Oregon University. US: Researchers at Oregon State University have discovered that
antibiotics have an impact on the microorganisms that live in an
animal’s gut that’s more broad and complex than previously known. The findings help to better explain some of the damage these
medications can do, and set the stage for new ways to study and offset
those impacts.
The work was published online in the journal Gut, in research
supported by Oregon State University, the Medical Research Foundation of
Oregon and the National Institutes of Health.
Researchers have known for some time that antibiotics can have
unwanted side effects, especially in disrupting the natural and
beneficial microbiota of the gastrointestinal system. But the new study
helps explain in much more detail why that is happening, and also
suggests that powerful, long-term antibiotic use can have even more
far-reaching effects.
Scientists now suspect that antibiotic use, and especially overuse,
can have unwanted effects on everything from the immune system to
glucose metabolism, food absorption, obesity, stress and behavior.
The issues are rising in importance, since 40 percent of all adults
and 70 percent of all children take one or more antibiotics every year,
not to mention their use in billions of food animals. Although when used
properly antibiotics can help treat life-threatening bacterial
infections, more than 10 percent of people who receive the medications
can suffer from adverse side effects.
“Just in the past decade a whole new universe has opened up about the
far-reaching effects of antibiotic use, and now we’re exploring it,”

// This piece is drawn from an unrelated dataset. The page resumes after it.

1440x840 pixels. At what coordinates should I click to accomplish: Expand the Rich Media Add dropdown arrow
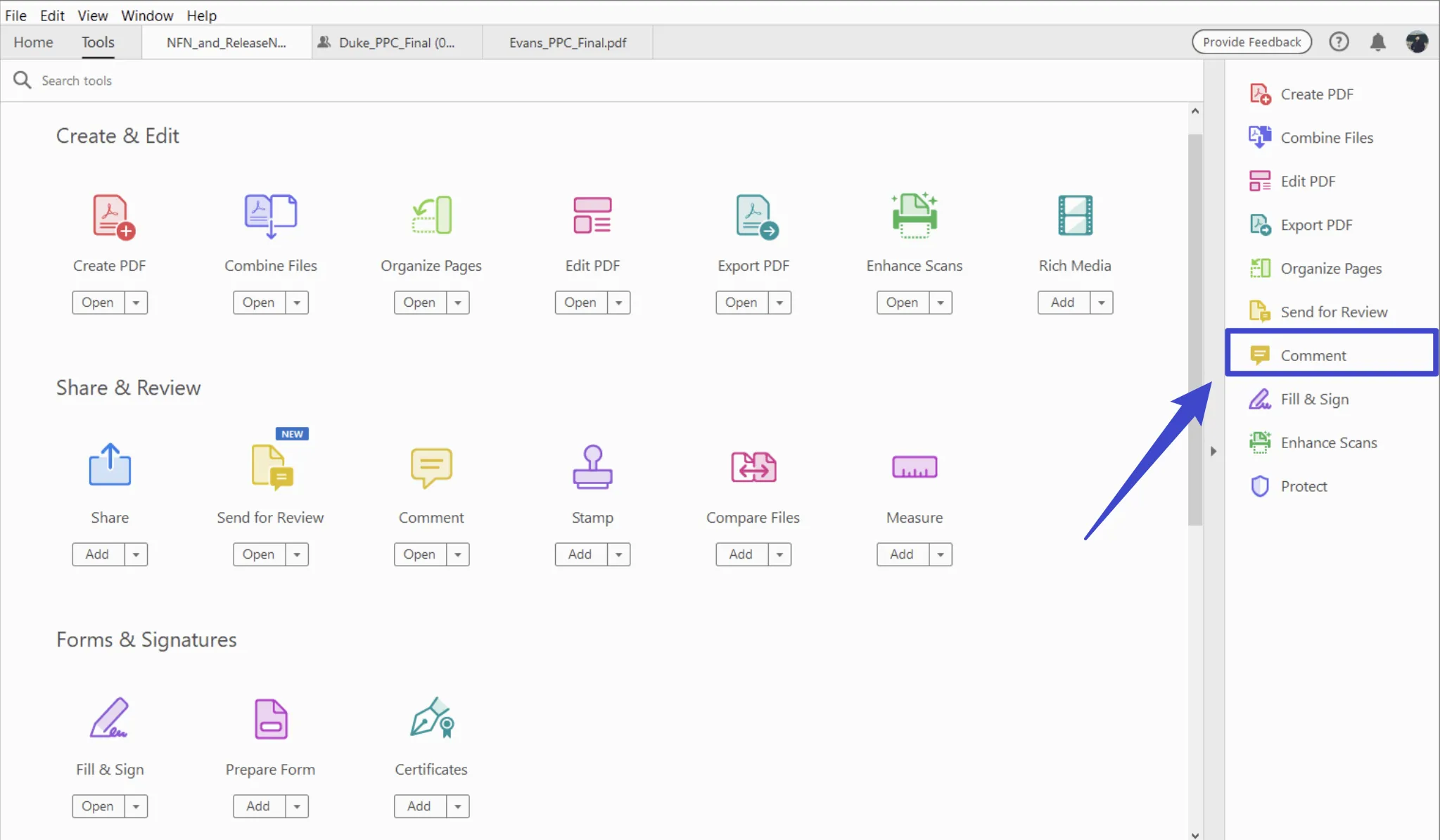pos(1101,303)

said Andrey Morgun, an assistant professor in the OSU College of
Pharmacy. “The study of microbiota is just exploding. Nothing we find
would surprise me at this point.”
This research used a “cocktail” of four antibiotics frequently given to laboratory animals, and studied the impacts.
“Prior to this most people thought antibiotics only depleted
microbiota and diminished several important immune functions that take
place in the gut,” Morgun said. “Actually that’s only about one-third of
the picture. They also kill intestinal epithelium. Destruction of the
intestinal epithelium is important because this is the site of nutrient
absorption, part of our immune system and it has other biological
functions that play a role in human health.”
The research also found that antibiotics and antibiotic-resistant
microbes caused significant changes in mitochondrial function, which in
turn can lead to more epithelial cell death. That antibiotics have
special impacts on the mitochondria of cells is both important and
interesting, said Morgun, who was a co-leader of this study with Dr.
Natalia Shulzhenko, a researcher in the OSU College of Veterinary
Medicine who has an M.D. from Kharkiv Medical University.
Mitochondria plays a major role in cell signaling, growth and energy
production, and for good health they need to function properly.
But the relationship of antibiotics to mitochondria may go back a
long way. In evolution, mitochondria descended from bacteria, which were
some of the earliest life forms, and different bacteria competed with
each other for survival. That an antibiotic would still selectively
attack the portion of a cell that most closely resembles bacteria may be
a throwback to that ingrained sense of competition and the very
evolution of life.
Morgun and Schulzhenko’s research group also found that one of the
genes affected by antibiotic treatment is critical to the communication
between the host and microbe.
“When the host microbe communication system gets out of balance it
can lead to a chain of seemingly unrelated problems,” Morgun said.
Digestive dysfunction is near the top of the list, with antibiotic
use linked to such issues as diarrhea and ulcerative colitis. But new
research is also finding links to obesity, food absorption, depression,
immune function, sepsis, allergies and asthma.
This research also developed a new bioinformatics approach named
“transkingdom network interrogation” to studying microbiota, which could
help further speed the study of any alterations of host microbiota
interactions and antibiotic impact. This could aid the search for new
probiotics to help offset antibiotic effects, and conceivably lead to
systems that would diagnose a person’s microbiome, identify deficiencies
and then address them in a precise and individual way.
Healthy microbiota may also be another way to address growing
problems with antibiotic resistance, Morgun said. Instead of trying to
kill the “bad” bacteria causing an illness, a healthy and functioning
microbiota may be able to outcompete the unwanted microbes and improve
immune function.
Collaborators on this research were from the OSU College of Pharmacy;
OSU College of Veterinary Medicine; OSU College of Science; the
National Cancer Institute; University of British Columbia; University of
Maryland School of Medicine; and the National Institutes of Health.